ANYONE who doubts that children in Orange regularly go without meals should volunteer with one of the charity food vans which deliver food to families doing it tough in this affluent city.
A national study by Anglicare Australia, which is active in Orange, found that in families relying on their welfare support children regularly miss meals.
And it may not be just one meal a day these kids go without. Anglicare found that in the worst cases children are missing an entire day’s meals.
Not surprisingly, the parents of these children reported that they go without food frequently to try and ensure their children don’t miss out.
This degree of poverty is not confined to a small number of Australian families. Anglicare supports around 45,000 households nationwide and welfare arms of other churches do similar work so the true number is undoubtedly huge.
In Orange, just one example of this poverty trap can be seen in the fortnightly food van run by St Vincent de Paul. Twice in the off-pension week of the fortnight the Vinnies van does an evening run to half a dozen locations where families are doing it tough.
Volunteers give away sandwiches, fruit and drinks to families whose pantries are bare.

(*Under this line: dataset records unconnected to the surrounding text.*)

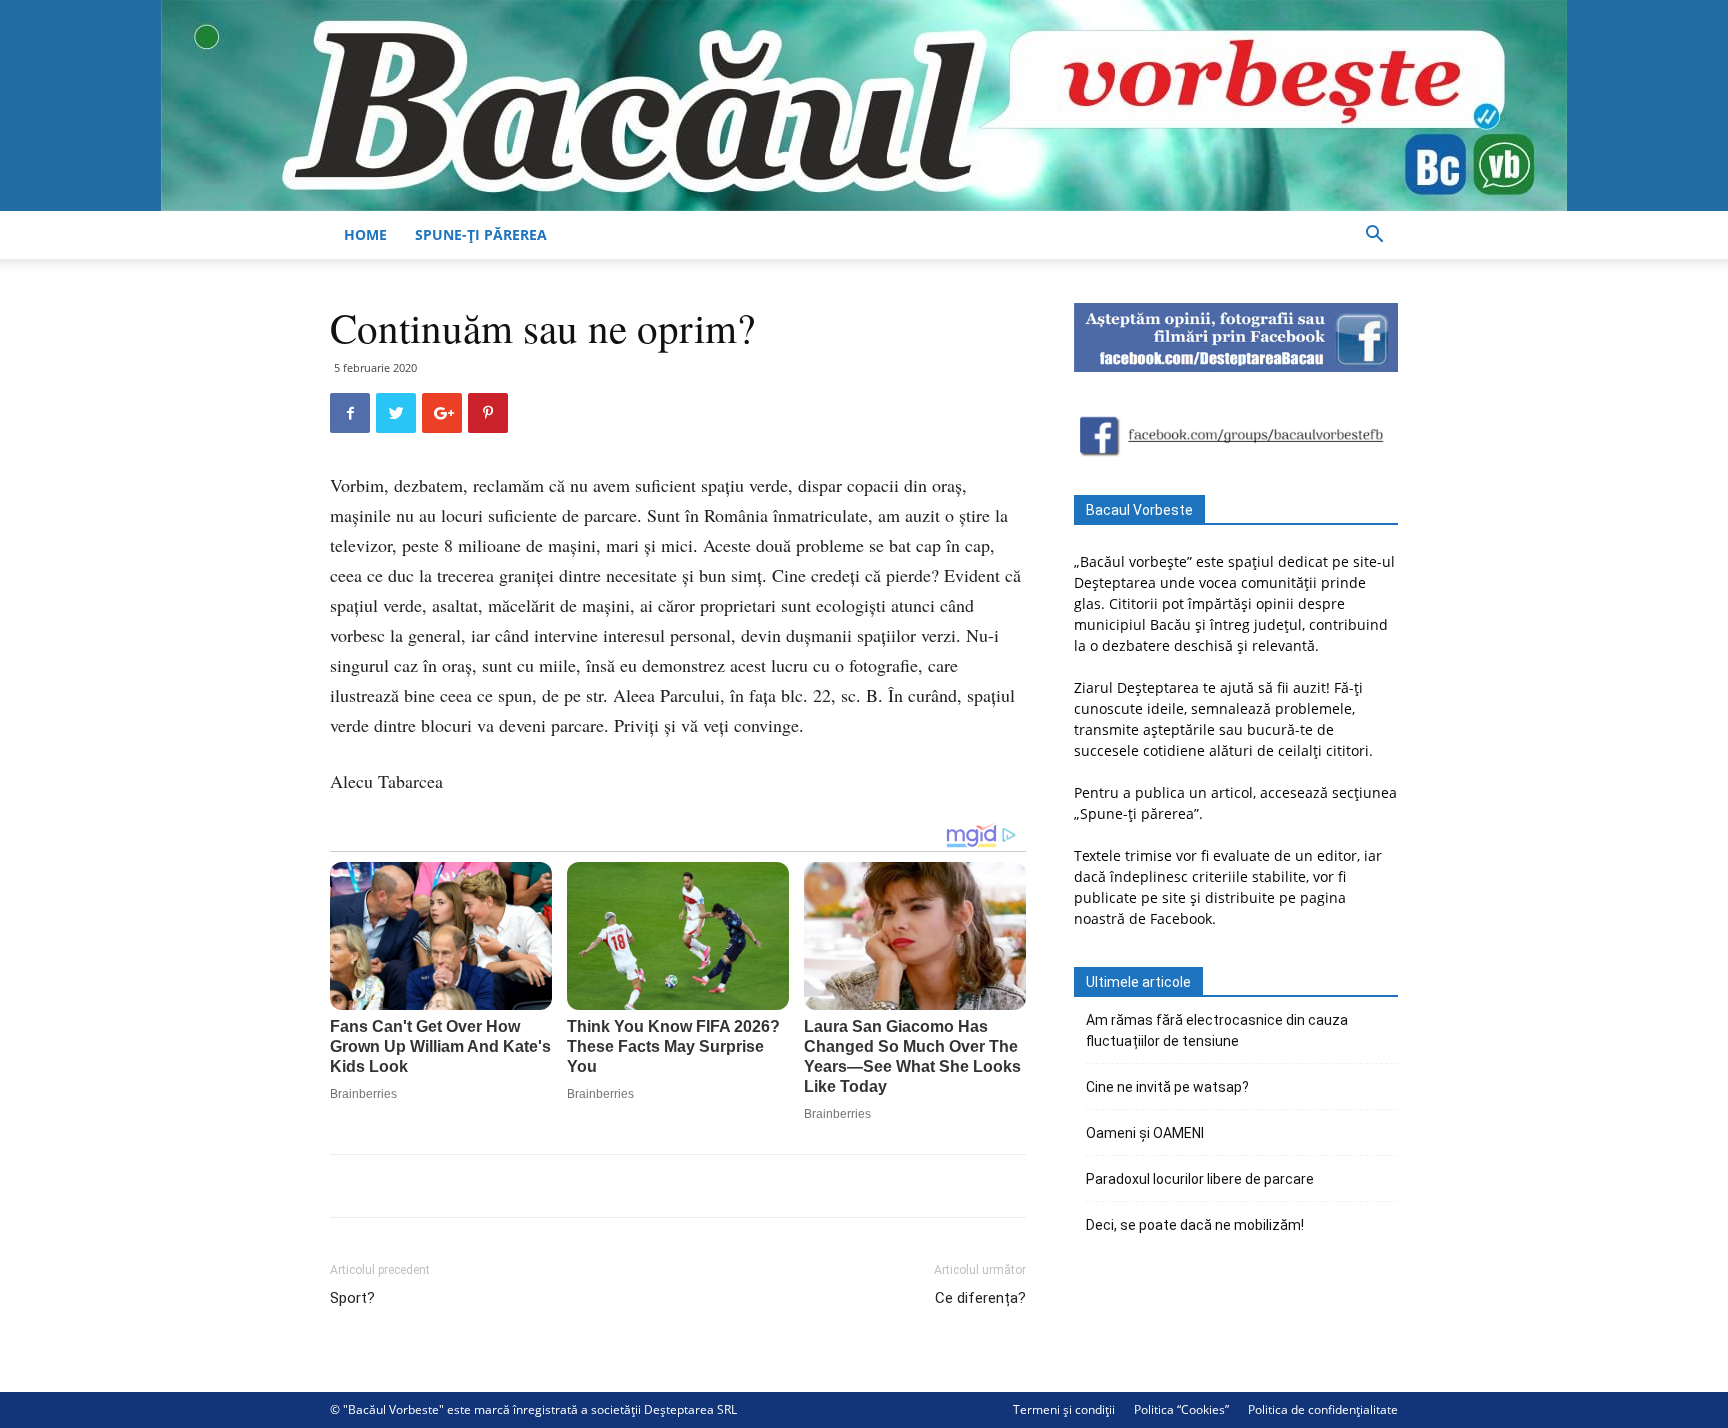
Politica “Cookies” (1181, 1409)
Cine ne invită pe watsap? (1167, 1087)
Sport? (352, 1298)
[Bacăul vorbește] (864, 105)
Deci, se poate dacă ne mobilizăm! (1195, 1225)
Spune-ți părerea (481, 234)
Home (365, 234)
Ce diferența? (980, 1298)
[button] (1374, 236)
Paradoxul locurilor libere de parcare (1200, 1179)
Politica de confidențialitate (1323, 1409)
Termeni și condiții (1064, 1409)
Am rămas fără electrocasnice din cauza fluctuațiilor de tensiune (1217, 1030)
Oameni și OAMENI (1145, 1133)
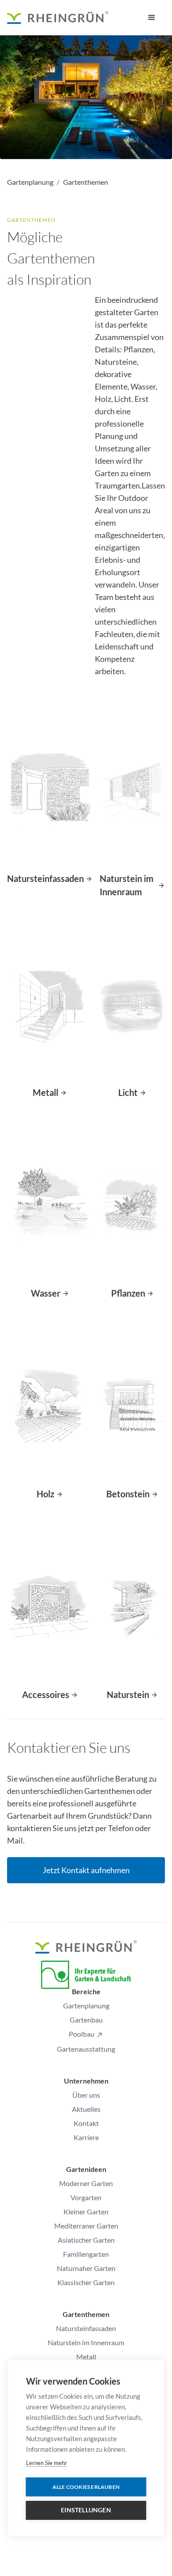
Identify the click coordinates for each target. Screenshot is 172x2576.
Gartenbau (86, 2019)
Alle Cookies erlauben (86, 2487)
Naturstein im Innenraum (86, 2342)
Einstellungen (86, 2510)
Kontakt (86, 2123)
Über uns (86, 2095)
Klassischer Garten (86, 2282)
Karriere (86, 2137)
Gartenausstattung (86, 2049)
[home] (57, 17)
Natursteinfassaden (86, 2328)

Without this aid many children in Orange would go hungry even more often, they would miss more schooling because they would not have a lunch to take and they would suffer more from the effects of malnutrition.
Anglicare’s national survey comes at a time when the federal government is reviewing the level of support provided by various pensions and payments, particularly Newstart which covers the transition from unemployment back into work.
There are many factors which will affect parents’ ability to put food on the table but whatever the cause of household poverty we cannot allow children to continue to suffer the consequences.